Could you copy every record below exactly, leaving out the pictures?

Records from a collection
........

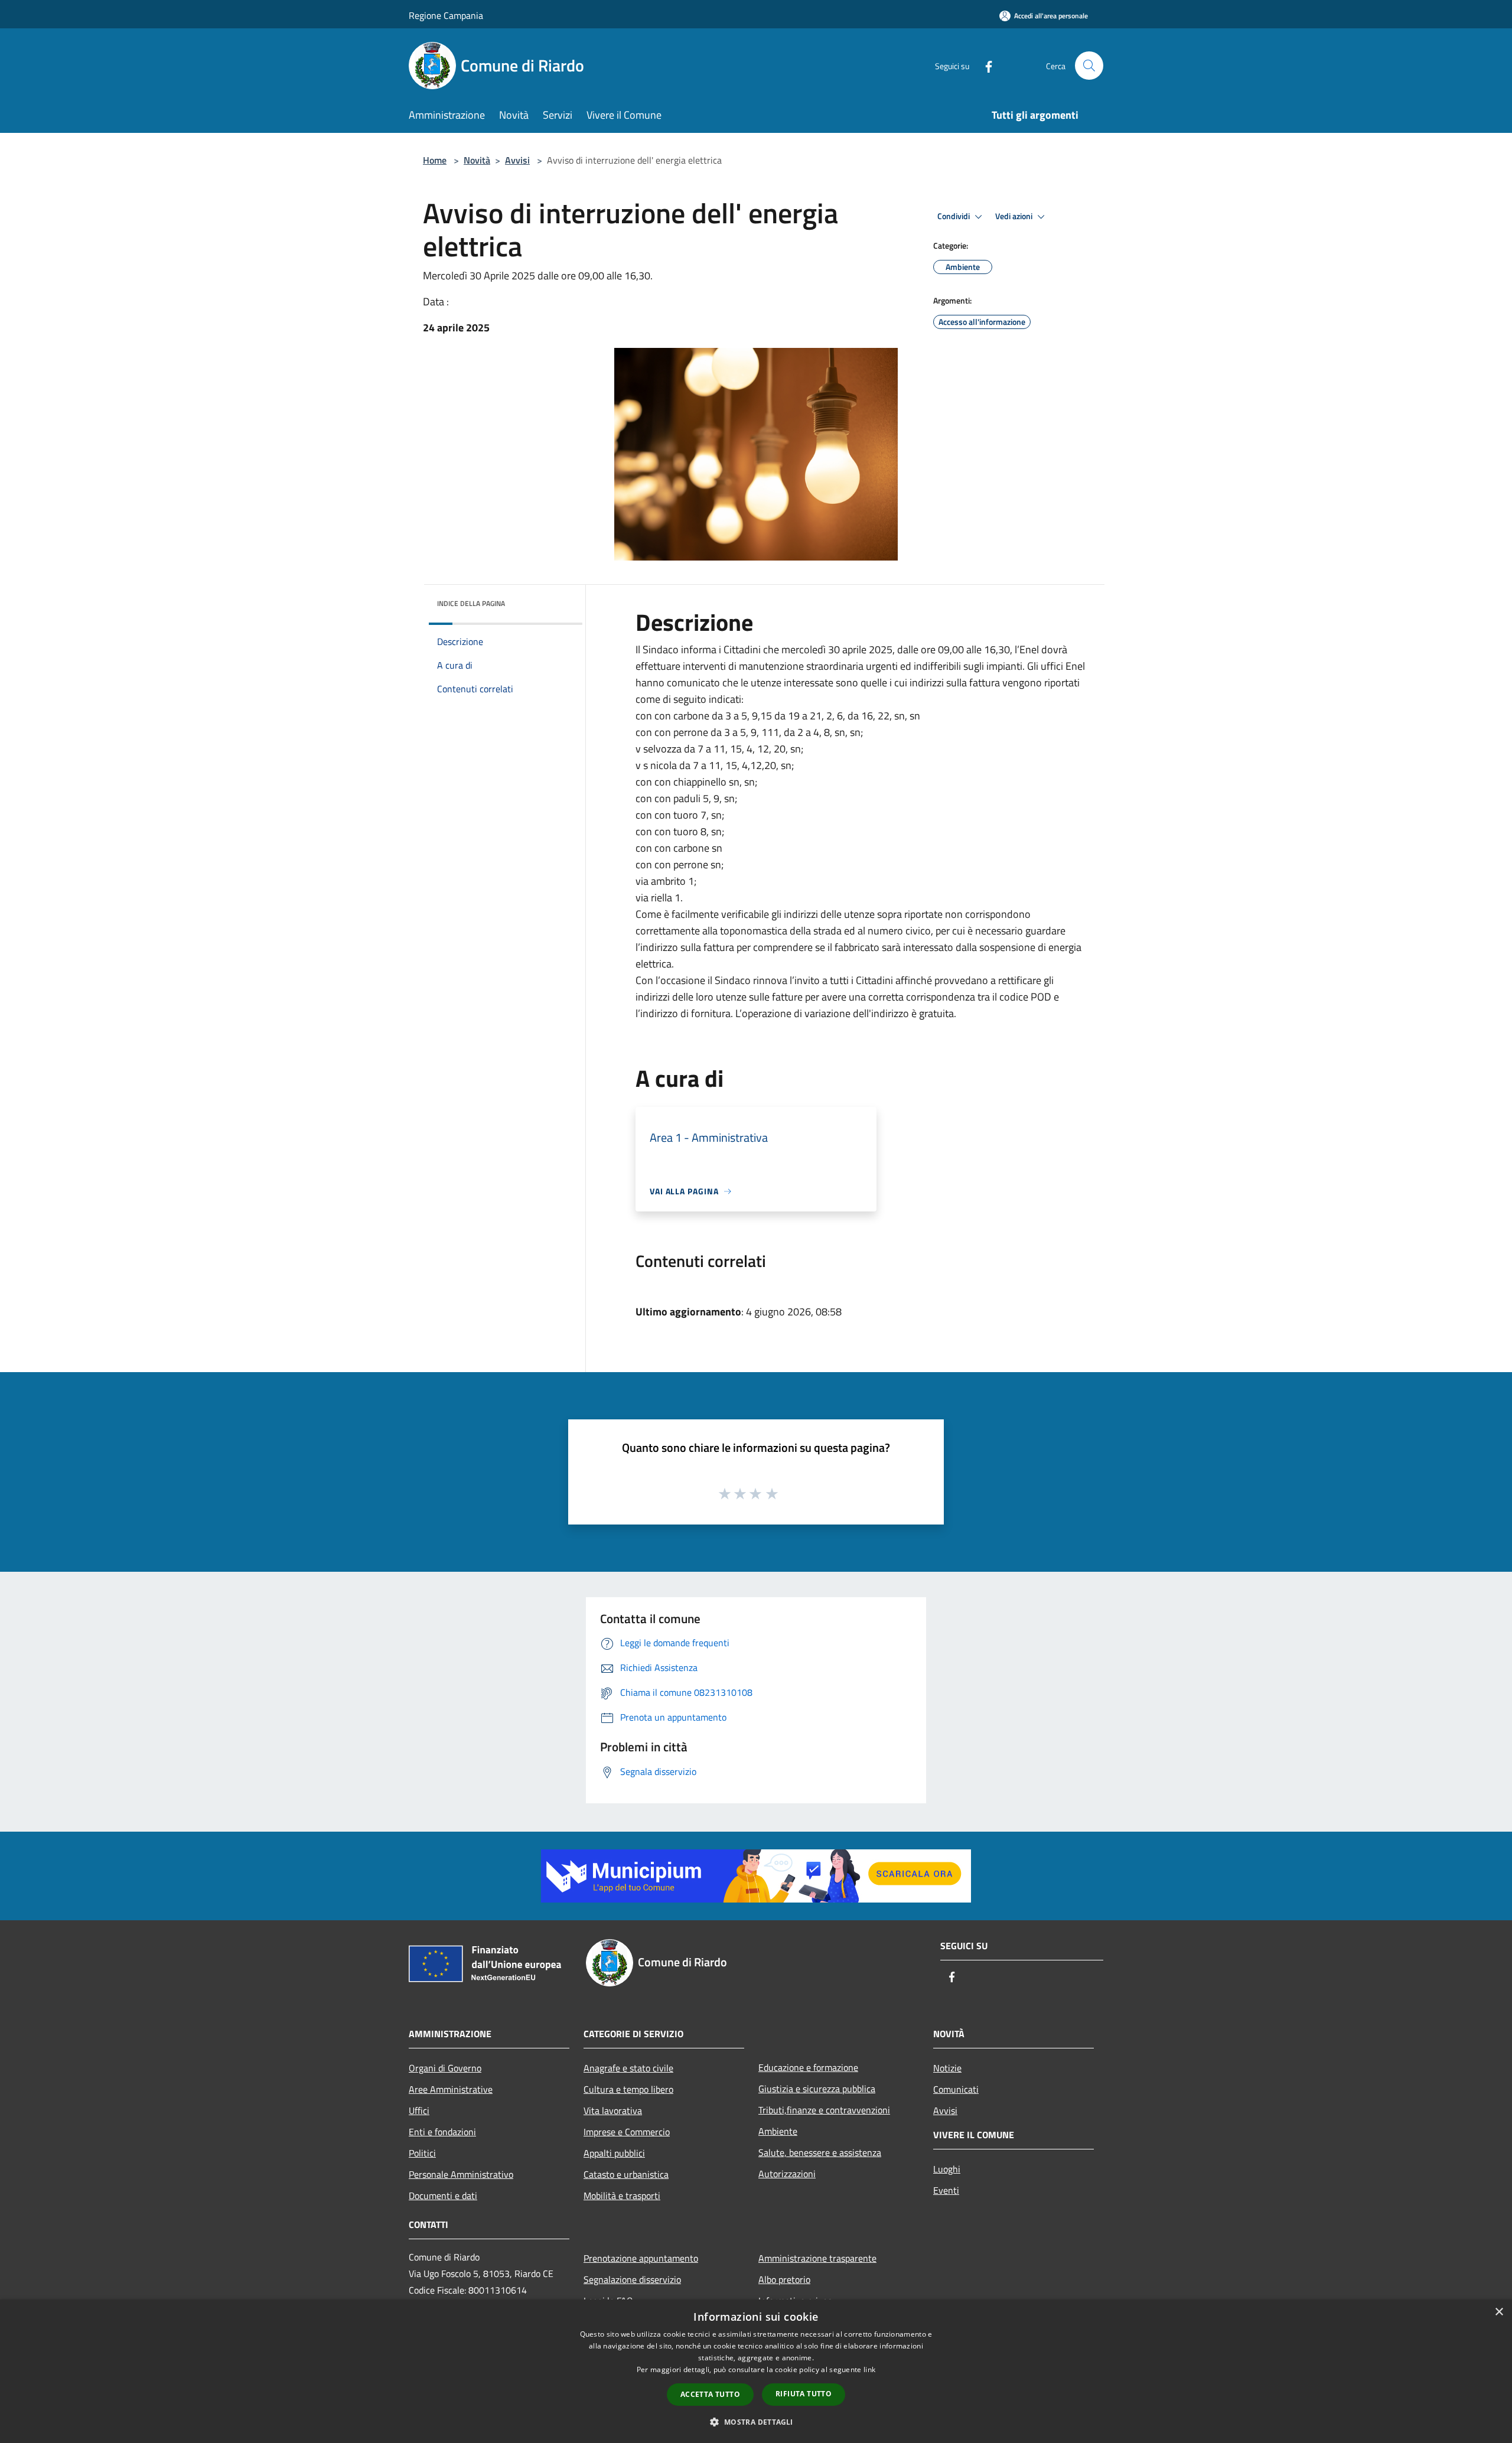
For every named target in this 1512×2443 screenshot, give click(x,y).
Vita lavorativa (613, 2110)
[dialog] (756, 2371)
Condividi (954, 216)
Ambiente (777, 2131)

........

Output of the task:
For every named target in this 1512×2443 screenshot, give click(x,y).
Vita lavorativa (613, 2110)
[dialog] (756, 2371)
Condividi (954, 216)
Ambiente (777, 2131)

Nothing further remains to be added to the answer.